Fitting Spectra
================

There are several extra considerations that come up when fitting spectroscopy.

Wavelength range, resolution, and linespread function
-----------------------------------------------------

Prospector is based on FSPS, which uses stellar spectral libraries with given
resolution. The empirical MILES library has a resolution of ~2.5A FWHM from
3750AA - 7200AA restframe, and much lower (R~200 or so, but not actually well
defined) outside this range. Higher resolution data (after including both
velocity dispersion and instrumental resolution) or spectral points outside this
range cannot yet be fit.

Prospector includes methods for FFT based smoothing of the spectra, assuming a
Gaussian LSF (in either wavelength or velocity space). There is also the
possibility of FFT based smoothing for wavelength dependent Gaussian dispersion
(i.e. sigma_lambda = f(lambda) with f possibly a polynomial of lambda). In
practice the smoothed model spectra will be a combination of the library resolution
plus whatever FFT smoothing is applied. Hopefully this can be made to match your
actual data resolution, which is a combination of the physical velocity
dispersion and the instrumental resolution. The smoothing is controlled by the
parameters `sigma_smooth`, `smooth_type`, and `fftsmooth`

For undersampled spectra, a special :py:class:`UnderSampledSpectrum` class
exists that will integrate the model (smoothed by velocity dispersion and
intrumental resolution) over the supplied pixels.

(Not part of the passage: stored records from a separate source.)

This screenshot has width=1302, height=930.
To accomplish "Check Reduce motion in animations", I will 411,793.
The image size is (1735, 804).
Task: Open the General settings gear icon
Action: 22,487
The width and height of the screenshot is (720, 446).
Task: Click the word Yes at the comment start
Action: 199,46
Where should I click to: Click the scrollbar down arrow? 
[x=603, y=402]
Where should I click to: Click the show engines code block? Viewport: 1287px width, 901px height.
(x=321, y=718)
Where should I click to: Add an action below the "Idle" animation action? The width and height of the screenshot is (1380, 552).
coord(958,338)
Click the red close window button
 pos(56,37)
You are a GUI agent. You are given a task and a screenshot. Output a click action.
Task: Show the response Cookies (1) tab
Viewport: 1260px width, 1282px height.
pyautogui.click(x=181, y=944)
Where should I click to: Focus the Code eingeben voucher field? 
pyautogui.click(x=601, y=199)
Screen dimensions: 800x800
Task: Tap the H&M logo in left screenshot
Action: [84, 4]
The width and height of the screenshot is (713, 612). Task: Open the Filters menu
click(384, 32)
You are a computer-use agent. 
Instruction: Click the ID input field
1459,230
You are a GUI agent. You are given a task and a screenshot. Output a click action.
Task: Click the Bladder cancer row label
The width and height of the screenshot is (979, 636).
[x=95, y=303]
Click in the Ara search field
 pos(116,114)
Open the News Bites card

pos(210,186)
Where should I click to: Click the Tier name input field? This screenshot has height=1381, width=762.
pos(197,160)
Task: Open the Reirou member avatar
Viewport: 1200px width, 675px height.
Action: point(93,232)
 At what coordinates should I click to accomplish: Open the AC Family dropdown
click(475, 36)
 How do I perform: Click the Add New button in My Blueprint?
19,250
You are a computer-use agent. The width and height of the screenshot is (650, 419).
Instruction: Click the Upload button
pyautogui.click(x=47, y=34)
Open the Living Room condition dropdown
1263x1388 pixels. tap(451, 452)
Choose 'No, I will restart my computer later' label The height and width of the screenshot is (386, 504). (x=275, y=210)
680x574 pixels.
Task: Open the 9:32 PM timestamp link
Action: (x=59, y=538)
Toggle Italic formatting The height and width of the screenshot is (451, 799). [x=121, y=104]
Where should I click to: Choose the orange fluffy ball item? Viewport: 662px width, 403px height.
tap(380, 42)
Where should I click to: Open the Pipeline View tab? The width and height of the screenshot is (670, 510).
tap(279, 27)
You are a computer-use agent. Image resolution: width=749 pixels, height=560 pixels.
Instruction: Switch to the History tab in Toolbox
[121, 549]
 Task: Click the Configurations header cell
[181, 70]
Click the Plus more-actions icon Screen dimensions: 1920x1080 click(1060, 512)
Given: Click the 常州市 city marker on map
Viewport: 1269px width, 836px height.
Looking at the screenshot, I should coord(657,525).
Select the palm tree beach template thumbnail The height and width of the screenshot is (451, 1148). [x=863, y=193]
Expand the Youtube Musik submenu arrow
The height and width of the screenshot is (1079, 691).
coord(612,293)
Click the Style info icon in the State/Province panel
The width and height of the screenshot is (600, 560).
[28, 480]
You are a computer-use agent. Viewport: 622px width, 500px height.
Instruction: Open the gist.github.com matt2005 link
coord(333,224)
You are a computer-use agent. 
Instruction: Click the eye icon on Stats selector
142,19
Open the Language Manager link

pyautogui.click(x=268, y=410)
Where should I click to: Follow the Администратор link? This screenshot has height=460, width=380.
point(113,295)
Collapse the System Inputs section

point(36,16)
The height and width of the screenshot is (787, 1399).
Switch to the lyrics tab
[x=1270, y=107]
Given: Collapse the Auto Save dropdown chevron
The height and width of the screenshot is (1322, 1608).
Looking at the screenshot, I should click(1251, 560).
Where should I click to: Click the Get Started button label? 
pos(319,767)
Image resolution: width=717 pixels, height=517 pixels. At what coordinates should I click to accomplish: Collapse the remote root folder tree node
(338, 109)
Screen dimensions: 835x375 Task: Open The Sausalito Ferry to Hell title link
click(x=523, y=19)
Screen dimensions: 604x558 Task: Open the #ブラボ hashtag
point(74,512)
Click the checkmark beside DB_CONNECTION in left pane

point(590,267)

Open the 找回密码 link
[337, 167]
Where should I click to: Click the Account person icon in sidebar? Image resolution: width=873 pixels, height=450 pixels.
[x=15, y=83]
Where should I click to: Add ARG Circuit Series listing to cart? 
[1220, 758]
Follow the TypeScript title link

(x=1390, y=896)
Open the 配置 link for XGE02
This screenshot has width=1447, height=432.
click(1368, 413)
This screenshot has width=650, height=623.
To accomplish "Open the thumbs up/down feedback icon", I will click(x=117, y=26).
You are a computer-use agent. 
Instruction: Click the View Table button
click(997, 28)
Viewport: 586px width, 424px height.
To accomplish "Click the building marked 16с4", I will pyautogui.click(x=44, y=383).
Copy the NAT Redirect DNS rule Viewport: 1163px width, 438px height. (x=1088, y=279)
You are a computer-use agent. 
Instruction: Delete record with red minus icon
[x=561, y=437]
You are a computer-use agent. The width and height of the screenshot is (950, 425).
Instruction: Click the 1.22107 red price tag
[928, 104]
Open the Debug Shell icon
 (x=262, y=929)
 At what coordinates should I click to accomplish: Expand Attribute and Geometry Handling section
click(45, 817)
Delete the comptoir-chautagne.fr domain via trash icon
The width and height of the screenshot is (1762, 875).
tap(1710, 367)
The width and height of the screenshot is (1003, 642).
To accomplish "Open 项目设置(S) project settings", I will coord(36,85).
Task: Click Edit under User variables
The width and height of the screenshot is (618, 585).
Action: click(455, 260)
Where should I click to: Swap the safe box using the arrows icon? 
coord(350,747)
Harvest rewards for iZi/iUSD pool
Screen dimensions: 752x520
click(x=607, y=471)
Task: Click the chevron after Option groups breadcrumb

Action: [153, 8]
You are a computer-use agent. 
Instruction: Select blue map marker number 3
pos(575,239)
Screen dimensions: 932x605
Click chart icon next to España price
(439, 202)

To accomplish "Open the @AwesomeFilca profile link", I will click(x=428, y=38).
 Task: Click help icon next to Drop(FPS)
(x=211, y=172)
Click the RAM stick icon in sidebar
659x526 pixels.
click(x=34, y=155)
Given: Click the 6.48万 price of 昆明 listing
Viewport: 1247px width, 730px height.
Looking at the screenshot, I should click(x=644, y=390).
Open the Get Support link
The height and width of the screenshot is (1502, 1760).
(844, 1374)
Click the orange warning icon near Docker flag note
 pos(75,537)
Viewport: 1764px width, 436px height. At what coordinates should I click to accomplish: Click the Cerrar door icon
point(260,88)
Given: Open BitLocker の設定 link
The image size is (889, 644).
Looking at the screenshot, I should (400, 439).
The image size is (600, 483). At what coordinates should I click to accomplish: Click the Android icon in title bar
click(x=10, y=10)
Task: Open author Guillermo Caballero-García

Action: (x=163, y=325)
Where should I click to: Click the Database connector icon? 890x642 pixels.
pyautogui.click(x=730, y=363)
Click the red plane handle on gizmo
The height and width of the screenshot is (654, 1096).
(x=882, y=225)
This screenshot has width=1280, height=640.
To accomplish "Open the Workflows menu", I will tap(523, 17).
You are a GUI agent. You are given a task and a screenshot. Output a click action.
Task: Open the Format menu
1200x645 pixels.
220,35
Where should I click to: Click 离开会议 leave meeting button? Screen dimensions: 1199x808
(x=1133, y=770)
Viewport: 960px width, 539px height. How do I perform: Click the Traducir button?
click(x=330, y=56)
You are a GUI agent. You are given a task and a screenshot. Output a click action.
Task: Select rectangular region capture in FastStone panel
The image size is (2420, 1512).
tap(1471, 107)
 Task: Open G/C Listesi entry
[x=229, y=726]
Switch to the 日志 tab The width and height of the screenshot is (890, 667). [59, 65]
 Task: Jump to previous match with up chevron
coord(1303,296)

Instrumental Response & Spectrophotometric Calibration
---------------------

There are various options for dealing with the spectral continuum shape
depending on how well you think your spectra are calibrated and if you also fit
photometry to tie down the continuum shape. You can optimize out a polynomial
"calibration" vector, or simultaneously fit for a polynomial and marginalize
over the polynomial coefficients (this allows you to place priors on the
accuracy of the spectrophotometric calibration). Or you can just take the
spectrum as perfectly calibrated.

Particular treatments can be implemented using different mix-in classes for the
:py:class:`Spectrum` observational data, e.g. for optimization of a 5th order
polynomial calibration vector at each likelihood call, use
:py:class:`PolyOptCal` as follows

.. code-block:: python

        from prospect.observation import Spectrum, PolyOptCal
        class PolySpectrum(PolyOptCal, Spectrum):  # order matters
            pass

        spec = PolySpectrum(wavelength=np.linspace(3000, 5000, N),
                            flux=np.zeros(N),
                            uncertainty=np.ones(N),
                            polynomial_order=5)


Nebular emission
----------------

While prospector/FSPS include self-consistent nebular emission, the treatment is
probably not flexible enough at the moment to fit high S/N, high resolution data
including nebular emission (e.g. due to deviations of line ratios from Cloudy
predictions or to complicated gas kinematics that are different than stellar
kinematics). Thus fitting nebular lines should take adavantage of the nebular
line amplitude optimization/marginalization capabilities. For very low
resolution data this is less of an issue.